Originally Posted by NumbaOneStunna

I am using Speedstep, the voltage never goes above 1.45v unless running an artificial load (Prime, IBT, Toast, Etc) Another words, under real world use I haven't seen it go above 1.45v.

Most of the time its between 1.4v to 1.45v while gaming depending on the game. Also I don't fold or anything so like 95% of the time its idleing at 0.975v

Get it validated then!

[NumbaOneStunna]

Originally Posted by NePaS

Get it validated then!

like this?

http://valid.canardpc.com/show_oc.php?id=2452296

[NePaS]

Originally Posted by NumbaOneStunna

like this?

http://valid.canardpc.com/show_oc.php?id=2452296

nice one,am surprised it let you seeing as the vcore reading is off and its an old version of cpuz

[NumbaOneStunna]

Originally Posted by NePaS

nice one,am surprised it let you seeing as the vcore reading is off and its an old version of cpuz

The Vcore is correct, as I said before speedstep is enabled.
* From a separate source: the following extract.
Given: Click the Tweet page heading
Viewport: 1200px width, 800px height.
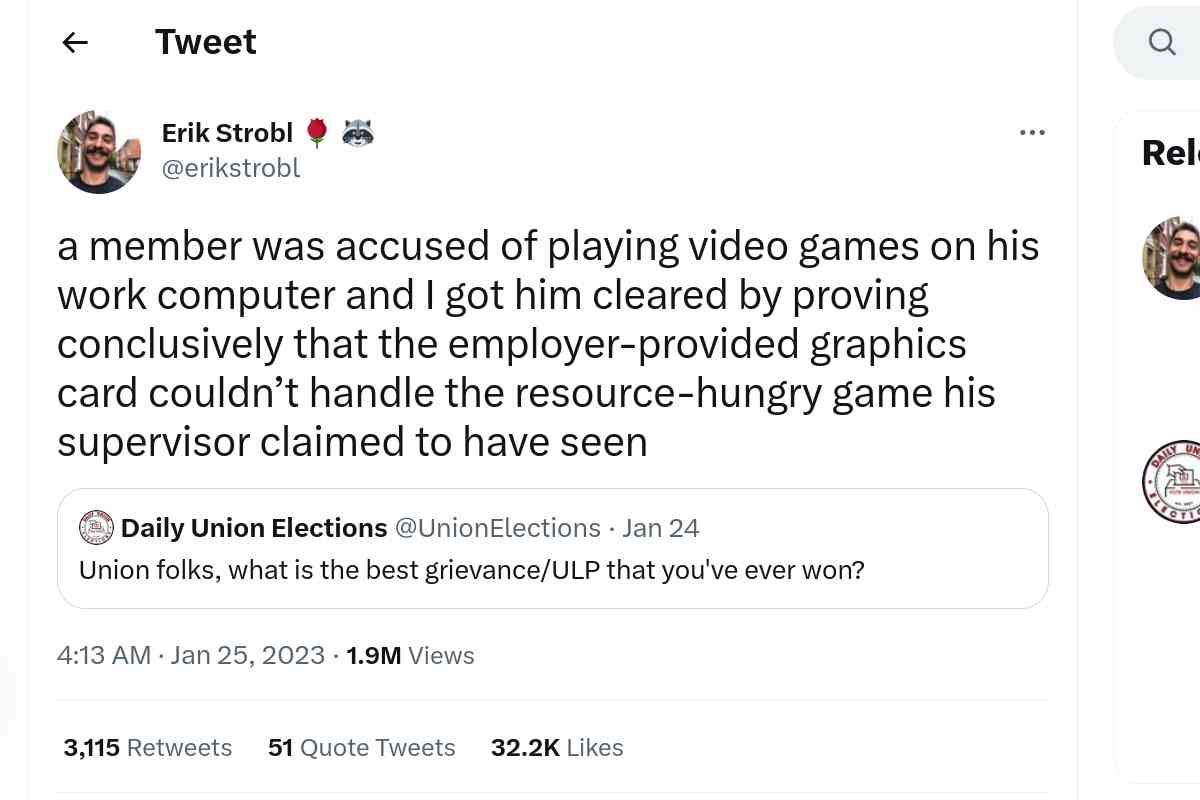Looking at the screenshot, I should click(206, 42).
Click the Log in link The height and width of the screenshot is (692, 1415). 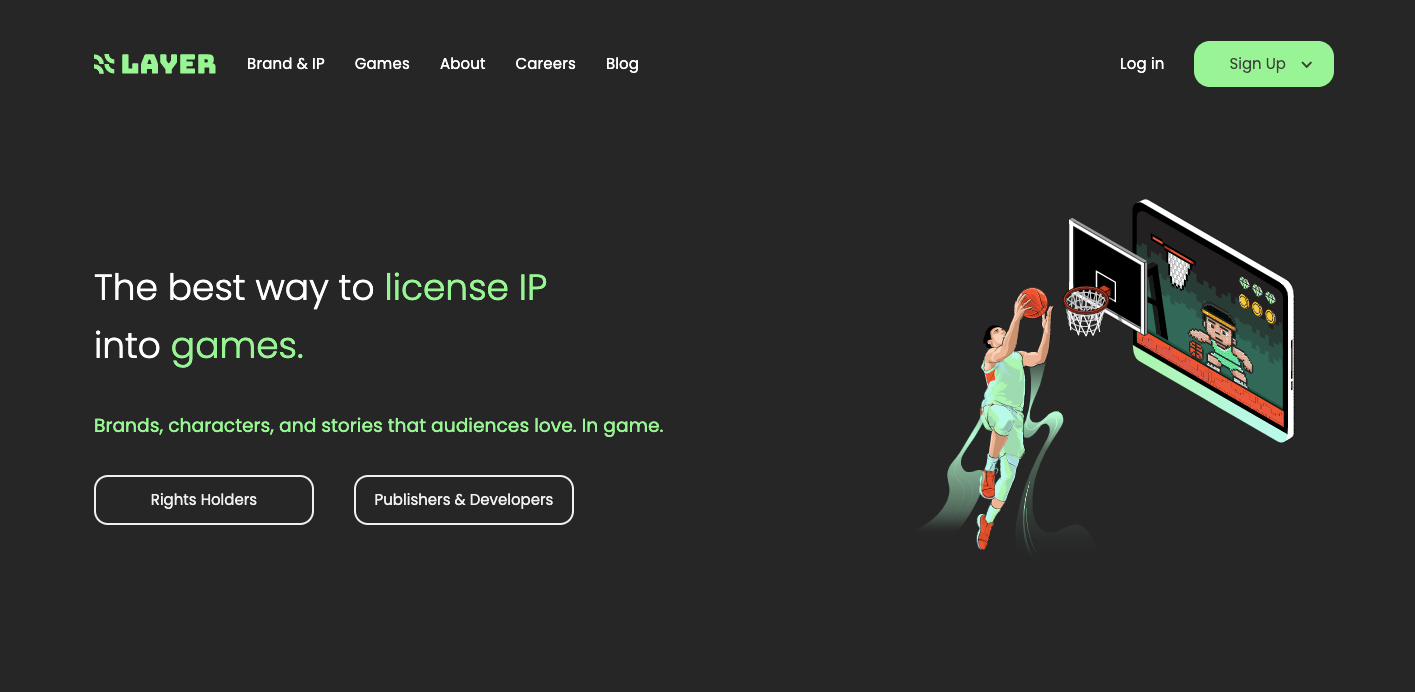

VCore is scaled according to the demand of the CPU, in this case I was running Heroes Of Newerth so there was not much demand.

Also im not updating CPUZ, I like the ROG one that came with my motherboard, it has fancy colors.

[NePaS]

Originally Posted by NumbaOneStunna

The Vcore is correct, as I said before speedstep is enabled.

VCore is scaled according to the demand of the CPU, in this case I was running Heroes Of Newerth so there was not much demand.

Also im not updating CPUZ, I like the ROG one that came with my motherboard, it has fancy colors.

have you checked the ROG forums to see if it has been updated?I know that CPUID have said they will stop allowing validations from old versions soon(which means the big red X on the pic if you try)

Can I ask why you validated whilst not running prime or IBT?most people do that,as if there is a slight instability CPUZ will not validate.
O and the vcore is WRONG on that cpuz btw,that is the vcore for a stock [email protected] under load,not the vcore for the loaded turbo@5ghz.

[Ailos]

I'm just kind of curious what kind of PSU you've got and what is your power draw at this point?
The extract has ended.